Only days after that conversation with his mother, Martin del Campo received an e-mail from UC Davis. Head Coach Dwayne Shaffer had noticed Martin del Campo at a club tournament in Las Vegas, overhearing the young central defender loudly organizing his back line. Shaffer had come to watch another player, but ended up watching Martin del Campo instead.

Martin Del Campo’s big break came when he got the opportunity to try out for the San Jose Earthquakes’s PDL affiliate in Turlock, Calif. That was where Dana Taylor, the team’s head coach, first spotted Martin Del Campo, and where Martin Del Campo says he truly felt like he belonged.

“That was a big breaking point. For me, I saw it as a test for where my level of soccer was. When I was there I got to test myself [against] the best players in California and throughout the nation.”

Taylor, too, played a critical role in shaping Martin Del Campo’s game.

“[Taylor] helped us, helped sculpt us, helped pave the way for us, helped teach us the ways of [professionals]. I remember being in a practice and messing up once and Dana stopped the whole practice and looked at me and said, ‘You do that at a professional trial, you pack your bags and you’re done, my friend.’”

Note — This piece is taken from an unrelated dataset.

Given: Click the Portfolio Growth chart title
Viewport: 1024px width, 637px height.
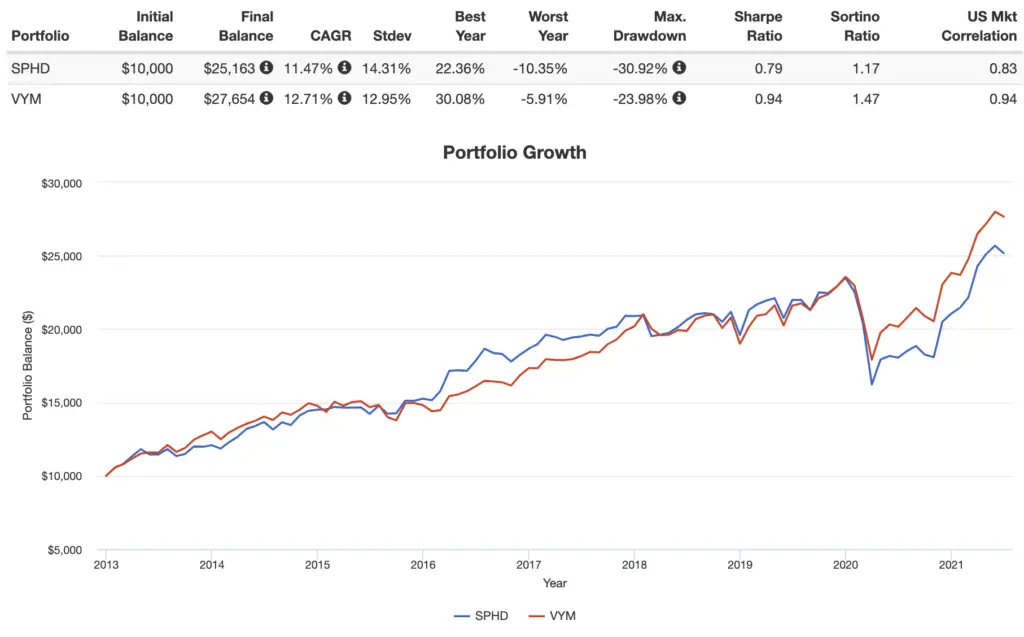Looking at the screenshot, I should tap(514, 153).
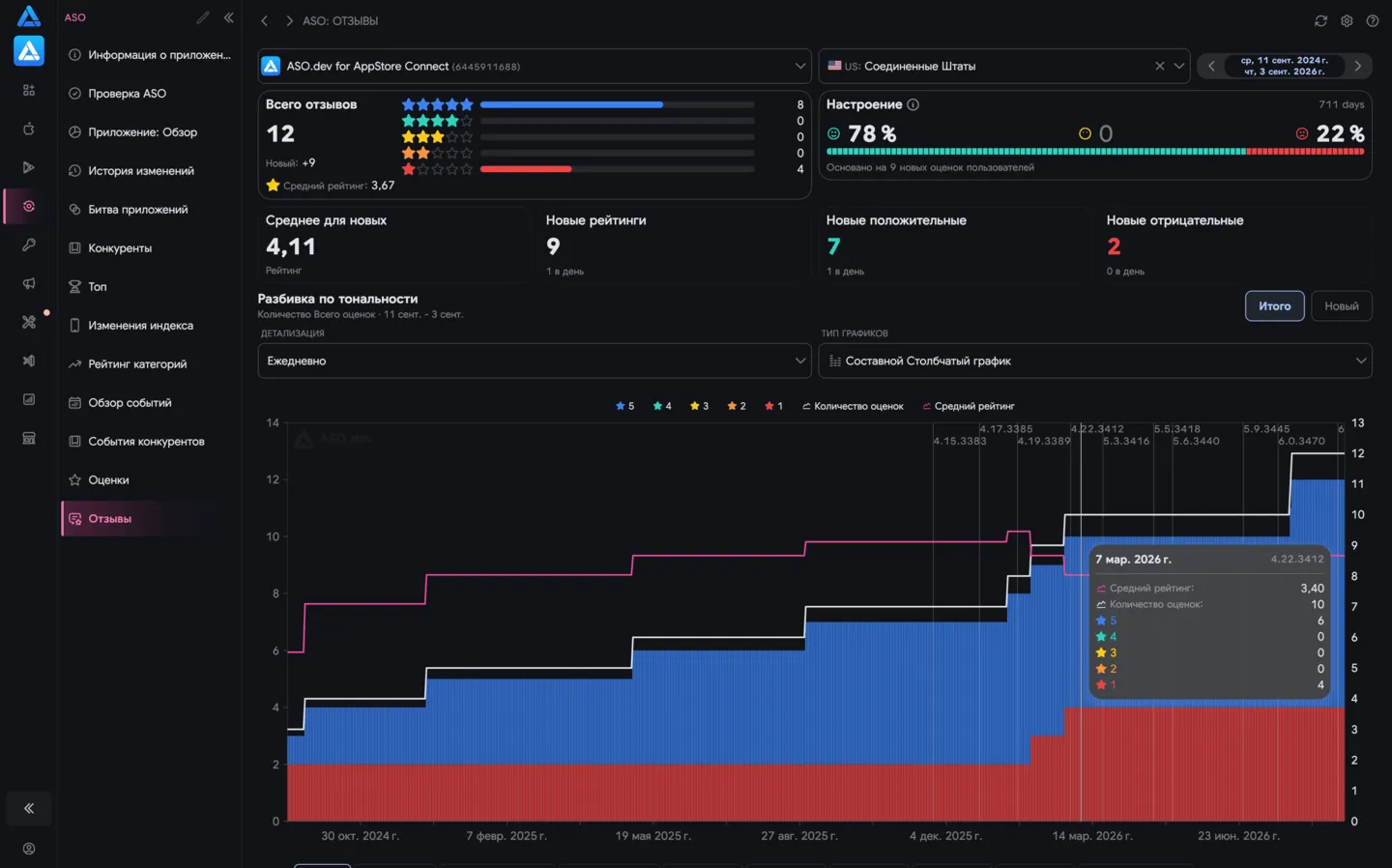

This willingness to seek out and accept criticism of his game is perhaps the biggest reason why Martin Del Campo has succeeded at every level he’s ever played.

“[He has] great drive to improve,” Quinn said. “[He] embraces wanting to be a leader. [He] takes responsibility, good and bad, when he does things well and when he makes mistakes. He’s a stand-up kid. He’s not immune to being told where [he] needs to do things better. Show [him] what to do, and [he] does it.”

The results of Martin del Campo’s persistence are impressive.

In May, during a scrimmage between the Earthquakes’ U-23 team and the U.S. Men’s National Team in Palo Alto, California during the USMNT’s pre-World Cup training camp, U.S. Soccer technical staffers got a firsthand look at Martin del Campo. Included among that group was Tab Ramos, who called Martin del Campo into the U.S. U-23 camp in Nassau, Bahamas in August.

Strict roster rules prevented the Earthquakes from signing Martin del Campo, now a senior at UC Davis, to their first team, but he is undeterred by the setback, setting his sights on the MLS SuperDraft this winter. “I want to go and work my way to sign a contract with a MLS team, become a starter, and then from there we move forward,” he said.

“I want to become a professional soccer player, not just in the MLS, but in my dreams to go overseas and play someday in Europe.”